Meaning of salting passwords for your accounts
Salting passwords is a process of adding random data sequences to passwords. It guarantees unique output for identical passwords and protects against different attacks. Its usual length differs but is usually between 32 to more characters.
However, salting rarely works alone: hashing joins it to make the protection more robust. Thus, hashing and salting passwords are popular techniques companies adopt for storing users’ passwords safely.
What does salting passwords mean?
Salting passwords refers to the addition of salt, as in enhancing the flavor of the password submitted by users. This sequence of bits can get built on the cleartext password, usually before hashing.
For instance, a password like 1234567890 could become 1234567890^5dHd%f#1hfg4$T6FRY&3dfgbc433 after salting.
So, a ^5dHd%f#1hfg4$T6FRY&3dfgbc433 suffix ends up glued to your password to strengthen its resistibility against hacks.
Salting passwords also guarantees that passwords set by multiple users hash to different values. Furthermore, it can mitigate a rainbow or dictionary attack.
So, correctly hashing and salting passwords can protect users’ credentials from exploitation after data breaches.
How does password salting work?
Salting passwords is an intricate procedure, often paired with hashing. Let’s see how this combination works with these steps:
- You take a password in plaintext and hash it by running data through multiple mathematical functions.
- You get a hash of the password, but it is not enough. While it is impossible to reverse hashes, attackers could compute and use hashes in dictionary attacks.
- Salting takes the hashed password and adds a random string to it. Then, the salted and hashed password should get hashed again.
- It is also possible for passwords to get salted before hashing.
- On its own, salting passwords would only add a random sequence to passwords. However, hashing and salting represent a much more secure way to store passwords or other data.
What are the differences between hashed, salted, and encrypted passwords?
Hashing and salting passwords represent a more resilient way to store passwords. In general, this combination makes passwords more unique and complex. Moreover, no additional security requirements fall on users’ shoulders.
Nevertheless, salting passwords is not the only option for protecting credentials.

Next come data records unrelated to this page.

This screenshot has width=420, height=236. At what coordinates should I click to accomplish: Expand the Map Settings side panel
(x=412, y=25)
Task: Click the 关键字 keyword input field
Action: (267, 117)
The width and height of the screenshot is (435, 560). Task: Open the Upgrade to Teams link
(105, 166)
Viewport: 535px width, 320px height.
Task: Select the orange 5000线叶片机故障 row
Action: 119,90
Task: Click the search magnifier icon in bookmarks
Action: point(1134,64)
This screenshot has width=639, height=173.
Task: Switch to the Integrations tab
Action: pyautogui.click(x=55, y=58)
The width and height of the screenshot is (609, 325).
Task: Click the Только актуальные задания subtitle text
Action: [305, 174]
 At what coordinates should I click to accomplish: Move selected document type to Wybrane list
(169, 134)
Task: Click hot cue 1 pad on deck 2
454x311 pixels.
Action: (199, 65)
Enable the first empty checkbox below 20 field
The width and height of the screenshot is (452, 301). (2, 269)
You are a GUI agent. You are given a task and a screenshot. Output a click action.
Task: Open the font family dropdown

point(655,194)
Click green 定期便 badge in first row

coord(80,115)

- Encryption means that information gets scrambled into an unreadable format. It is two-way cryptography, meaning encryption is not final and can be undone. The only way to reverse it is to use an authorized key for decryption.
- Peppering resembles salting passwords as it intends to change the flavor of the password. It also adds a random sequence of data to passwords. However, services do not store it in databases as with salt. Generally, password salting is a more common approach.

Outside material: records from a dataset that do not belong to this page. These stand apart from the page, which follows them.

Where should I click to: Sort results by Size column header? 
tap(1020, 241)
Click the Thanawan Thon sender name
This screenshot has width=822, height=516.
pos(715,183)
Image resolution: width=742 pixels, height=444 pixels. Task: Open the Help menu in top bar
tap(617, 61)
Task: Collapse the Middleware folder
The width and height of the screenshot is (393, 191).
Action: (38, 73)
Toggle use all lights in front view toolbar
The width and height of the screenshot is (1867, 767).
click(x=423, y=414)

- Hashing refers to converting data into a sequence of characters known as a hash. It is a one-way procedure, meaning there is no way to reverse the transformation. The only way to revert data to plaintext is by comparing hashes.
Do services still store passwords in plaintext?
Modern digital services use hashing, salting, or encryption to protect users’ information. However, none might be present in some cases, likely due to faulty development decisions. For instance, deciding to store passwords in plaintext could relate to easy password recovery.
Instead, services should opt for password recovery through emails containing links to randomly generated tokens. That URL takes users to a site that authenticates their identities and lets them create new passwords.
Luckily, most digital services have already adopted this more security-focused approach.
Incidents involving unsalted passwords
In 2021, a car maintenance company named XADO had its customers’ data leaked. Sadly, the service hashed but skipped salting passwords. The chosen hashing technique (MD5) was also on the weaker side. Therefore, experts predicted that numerous brute force attacks would follow the incident.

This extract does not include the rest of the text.